Try it: Using the records below, give the number of lines where the word "panel" appears, with no further output.

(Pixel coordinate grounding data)

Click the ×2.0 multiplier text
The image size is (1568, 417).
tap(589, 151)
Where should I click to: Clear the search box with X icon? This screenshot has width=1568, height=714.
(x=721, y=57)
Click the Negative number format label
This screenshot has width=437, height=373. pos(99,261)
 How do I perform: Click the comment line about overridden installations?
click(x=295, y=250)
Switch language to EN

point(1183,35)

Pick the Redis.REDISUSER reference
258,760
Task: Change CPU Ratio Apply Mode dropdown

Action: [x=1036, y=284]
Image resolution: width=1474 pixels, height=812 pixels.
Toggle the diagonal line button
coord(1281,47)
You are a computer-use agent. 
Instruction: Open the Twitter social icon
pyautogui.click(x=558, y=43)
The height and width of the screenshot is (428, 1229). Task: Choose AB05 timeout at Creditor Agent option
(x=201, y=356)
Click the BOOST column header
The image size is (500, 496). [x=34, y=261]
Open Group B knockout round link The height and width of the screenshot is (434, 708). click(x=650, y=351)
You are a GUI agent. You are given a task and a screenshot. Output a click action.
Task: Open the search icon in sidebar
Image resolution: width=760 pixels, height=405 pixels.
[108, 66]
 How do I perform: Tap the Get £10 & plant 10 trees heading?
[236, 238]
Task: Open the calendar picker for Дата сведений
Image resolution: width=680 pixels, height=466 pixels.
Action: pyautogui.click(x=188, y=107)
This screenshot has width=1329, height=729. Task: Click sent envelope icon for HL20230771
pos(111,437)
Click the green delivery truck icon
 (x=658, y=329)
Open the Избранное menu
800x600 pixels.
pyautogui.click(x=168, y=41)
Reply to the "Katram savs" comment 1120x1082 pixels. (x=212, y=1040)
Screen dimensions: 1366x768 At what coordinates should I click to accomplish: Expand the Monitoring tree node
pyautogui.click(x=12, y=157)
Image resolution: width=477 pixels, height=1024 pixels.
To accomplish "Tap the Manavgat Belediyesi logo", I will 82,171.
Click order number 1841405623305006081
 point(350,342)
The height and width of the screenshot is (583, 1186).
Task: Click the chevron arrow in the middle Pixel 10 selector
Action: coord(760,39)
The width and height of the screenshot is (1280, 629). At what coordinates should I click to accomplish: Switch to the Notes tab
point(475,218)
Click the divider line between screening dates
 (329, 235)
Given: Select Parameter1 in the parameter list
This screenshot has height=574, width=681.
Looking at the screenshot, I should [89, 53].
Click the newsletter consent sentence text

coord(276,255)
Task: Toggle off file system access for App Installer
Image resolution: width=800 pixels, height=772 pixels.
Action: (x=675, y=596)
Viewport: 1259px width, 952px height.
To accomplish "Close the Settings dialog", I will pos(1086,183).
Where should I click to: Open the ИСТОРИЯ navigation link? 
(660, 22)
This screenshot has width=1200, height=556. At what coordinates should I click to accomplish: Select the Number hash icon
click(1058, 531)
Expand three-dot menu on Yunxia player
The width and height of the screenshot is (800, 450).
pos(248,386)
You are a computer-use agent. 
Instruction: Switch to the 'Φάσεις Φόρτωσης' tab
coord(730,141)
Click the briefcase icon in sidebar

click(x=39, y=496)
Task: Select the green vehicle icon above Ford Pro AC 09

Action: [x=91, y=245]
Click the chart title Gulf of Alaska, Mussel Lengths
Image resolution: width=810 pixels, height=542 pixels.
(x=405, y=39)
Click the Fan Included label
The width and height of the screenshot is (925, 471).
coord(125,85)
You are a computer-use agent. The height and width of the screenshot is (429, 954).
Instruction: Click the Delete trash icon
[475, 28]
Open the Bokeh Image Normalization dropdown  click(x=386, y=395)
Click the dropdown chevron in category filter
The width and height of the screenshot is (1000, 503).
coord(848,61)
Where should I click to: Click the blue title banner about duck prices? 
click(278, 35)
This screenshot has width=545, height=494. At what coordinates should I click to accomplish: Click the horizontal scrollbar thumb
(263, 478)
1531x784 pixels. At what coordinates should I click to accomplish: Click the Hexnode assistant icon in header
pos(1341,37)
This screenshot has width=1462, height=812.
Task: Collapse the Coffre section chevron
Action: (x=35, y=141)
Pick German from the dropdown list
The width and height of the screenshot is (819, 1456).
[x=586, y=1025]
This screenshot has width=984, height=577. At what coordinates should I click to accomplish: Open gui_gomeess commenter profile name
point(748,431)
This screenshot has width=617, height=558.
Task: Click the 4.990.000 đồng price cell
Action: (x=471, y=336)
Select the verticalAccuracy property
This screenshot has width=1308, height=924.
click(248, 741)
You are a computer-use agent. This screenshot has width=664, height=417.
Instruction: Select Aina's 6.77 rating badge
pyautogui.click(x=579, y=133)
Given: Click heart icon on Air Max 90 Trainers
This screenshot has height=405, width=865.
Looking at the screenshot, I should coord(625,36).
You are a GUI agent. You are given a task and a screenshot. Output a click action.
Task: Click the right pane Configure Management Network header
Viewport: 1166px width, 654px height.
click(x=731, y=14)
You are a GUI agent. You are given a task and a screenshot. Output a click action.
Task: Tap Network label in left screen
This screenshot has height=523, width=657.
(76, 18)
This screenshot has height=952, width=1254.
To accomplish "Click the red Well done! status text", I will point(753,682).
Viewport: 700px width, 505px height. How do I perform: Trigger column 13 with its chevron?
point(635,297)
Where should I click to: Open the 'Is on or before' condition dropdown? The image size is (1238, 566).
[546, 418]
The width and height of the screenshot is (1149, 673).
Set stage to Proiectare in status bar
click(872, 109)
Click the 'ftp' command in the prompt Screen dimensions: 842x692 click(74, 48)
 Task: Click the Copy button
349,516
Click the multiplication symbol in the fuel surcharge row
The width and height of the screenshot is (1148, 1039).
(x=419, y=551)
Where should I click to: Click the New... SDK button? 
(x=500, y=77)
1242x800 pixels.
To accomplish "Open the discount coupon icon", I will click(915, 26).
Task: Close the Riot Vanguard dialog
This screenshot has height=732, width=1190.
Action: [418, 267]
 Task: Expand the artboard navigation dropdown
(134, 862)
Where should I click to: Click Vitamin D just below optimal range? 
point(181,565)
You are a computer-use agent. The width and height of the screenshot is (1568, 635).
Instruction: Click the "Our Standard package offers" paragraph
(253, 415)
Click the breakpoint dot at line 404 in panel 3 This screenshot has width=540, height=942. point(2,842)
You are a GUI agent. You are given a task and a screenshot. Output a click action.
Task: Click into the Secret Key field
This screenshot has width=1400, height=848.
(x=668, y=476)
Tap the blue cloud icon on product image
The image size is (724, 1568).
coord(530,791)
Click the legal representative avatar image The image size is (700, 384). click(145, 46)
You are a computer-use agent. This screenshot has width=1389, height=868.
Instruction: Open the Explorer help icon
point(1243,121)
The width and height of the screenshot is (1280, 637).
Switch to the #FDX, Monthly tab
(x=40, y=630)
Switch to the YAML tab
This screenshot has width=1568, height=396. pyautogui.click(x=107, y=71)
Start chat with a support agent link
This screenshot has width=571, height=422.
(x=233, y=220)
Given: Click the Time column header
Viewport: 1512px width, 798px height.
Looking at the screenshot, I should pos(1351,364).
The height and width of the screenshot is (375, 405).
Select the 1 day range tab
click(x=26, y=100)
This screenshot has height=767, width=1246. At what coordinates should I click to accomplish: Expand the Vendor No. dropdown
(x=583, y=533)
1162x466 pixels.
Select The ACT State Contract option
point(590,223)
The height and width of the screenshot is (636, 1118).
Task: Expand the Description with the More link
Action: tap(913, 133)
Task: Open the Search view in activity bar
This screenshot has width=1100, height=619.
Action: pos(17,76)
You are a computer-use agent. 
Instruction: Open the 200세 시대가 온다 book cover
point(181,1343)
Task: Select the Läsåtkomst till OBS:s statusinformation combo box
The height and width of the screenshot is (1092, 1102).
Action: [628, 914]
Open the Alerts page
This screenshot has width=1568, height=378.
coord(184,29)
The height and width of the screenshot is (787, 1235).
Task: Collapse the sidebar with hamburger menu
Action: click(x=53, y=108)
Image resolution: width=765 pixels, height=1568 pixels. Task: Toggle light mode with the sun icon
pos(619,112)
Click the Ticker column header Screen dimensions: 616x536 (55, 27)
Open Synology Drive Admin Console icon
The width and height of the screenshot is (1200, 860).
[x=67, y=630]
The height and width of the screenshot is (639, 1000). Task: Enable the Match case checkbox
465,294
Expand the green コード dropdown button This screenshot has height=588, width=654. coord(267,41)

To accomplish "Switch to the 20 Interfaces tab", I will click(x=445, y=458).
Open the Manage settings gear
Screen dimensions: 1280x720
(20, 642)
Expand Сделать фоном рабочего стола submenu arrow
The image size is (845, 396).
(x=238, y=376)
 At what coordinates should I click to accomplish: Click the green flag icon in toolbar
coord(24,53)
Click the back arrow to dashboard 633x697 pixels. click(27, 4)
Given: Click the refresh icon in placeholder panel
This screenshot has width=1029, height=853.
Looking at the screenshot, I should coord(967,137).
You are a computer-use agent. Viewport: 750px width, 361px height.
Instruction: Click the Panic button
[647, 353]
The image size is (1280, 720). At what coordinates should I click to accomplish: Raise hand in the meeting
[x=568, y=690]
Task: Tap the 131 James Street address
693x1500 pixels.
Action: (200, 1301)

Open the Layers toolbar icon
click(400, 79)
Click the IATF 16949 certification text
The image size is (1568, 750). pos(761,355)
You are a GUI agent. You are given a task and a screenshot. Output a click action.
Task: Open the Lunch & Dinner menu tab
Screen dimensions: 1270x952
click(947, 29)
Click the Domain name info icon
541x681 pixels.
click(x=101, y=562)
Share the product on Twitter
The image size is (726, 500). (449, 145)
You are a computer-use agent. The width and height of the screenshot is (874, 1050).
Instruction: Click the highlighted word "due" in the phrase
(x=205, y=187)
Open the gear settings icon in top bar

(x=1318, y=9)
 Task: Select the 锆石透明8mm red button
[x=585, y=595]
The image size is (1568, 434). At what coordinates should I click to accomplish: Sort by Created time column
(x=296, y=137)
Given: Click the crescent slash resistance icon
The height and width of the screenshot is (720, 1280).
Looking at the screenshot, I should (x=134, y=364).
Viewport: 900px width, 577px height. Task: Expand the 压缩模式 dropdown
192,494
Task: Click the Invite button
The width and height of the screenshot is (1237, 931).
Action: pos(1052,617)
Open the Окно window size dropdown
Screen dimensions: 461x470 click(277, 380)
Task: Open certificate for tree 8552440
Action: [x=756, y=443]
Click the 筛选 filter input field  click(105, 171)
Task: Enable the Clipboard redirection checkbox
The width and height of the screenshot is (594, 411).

Exercise solution: 2